__DIRECTION__
Pick up the mailing-list reply below about git-status performance with submodules and write what follows its final sentence.

__PASSAGE TO READ__
::::
Re: git-status performance with submodules

Junio C Hamano <gitster@xxxxxxxxx> · Sun, 01 Dec 2019 22:50:29 -0800

"D. Ben Knoble" <ben.knoble@xxxxxxxxx> writes:

> ### What I am curious about
>
> From the traces (attached), it appears that git-status suffers from a lack of
> (possibly embarrassing) parallelism: I would expect each submodule to be
> independently check-able, ...
> ...
> What can we do to fix this? Is there a reason for this (really terribly slow)
> serial execution? Is this something developers haven't bothered to optimize
> ("unexpected use case")? If so, I would like to discuss taking a crack at it,
> because I do have at least one repository with this many submodules, and I
> care about its performance.

Nice to hear from somebody who cares about improving submodule
support.  I offhand do not think of a reason why we inherently have
to process them serially.
::::
__MATERIAL__
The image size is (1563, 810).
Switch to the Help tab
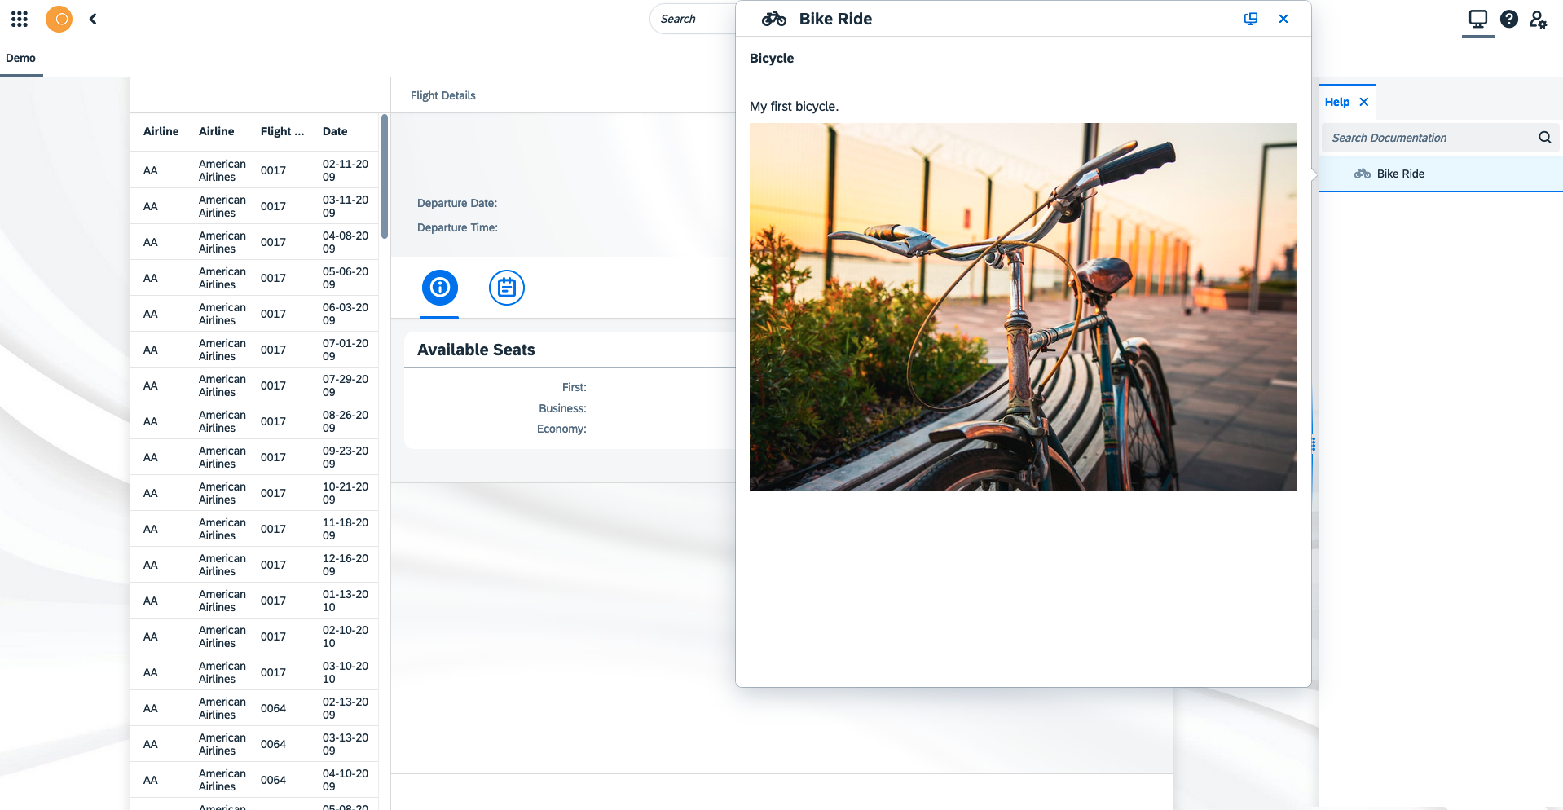click(x=1337, y=102)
::::
__THE OUTPUT__
But the way "git status" code is structured, it probably takes a bit
of preparatory refactoring.  If I recall correctly, it walks each
path in the index in the superproject and notes how the file in the
working tree is different from that of the index and the HEAD, under
the assumption that inspection of each path is relatively cheap and
at the same cost.  You'd first need to restructure that part so that
inspecting groups of index entries can be sharded to separate
subprocesses while the parent process waits, and have them report to
the parent process, and let the parent process continue with the
aggregated result, or something like that.

Thanks.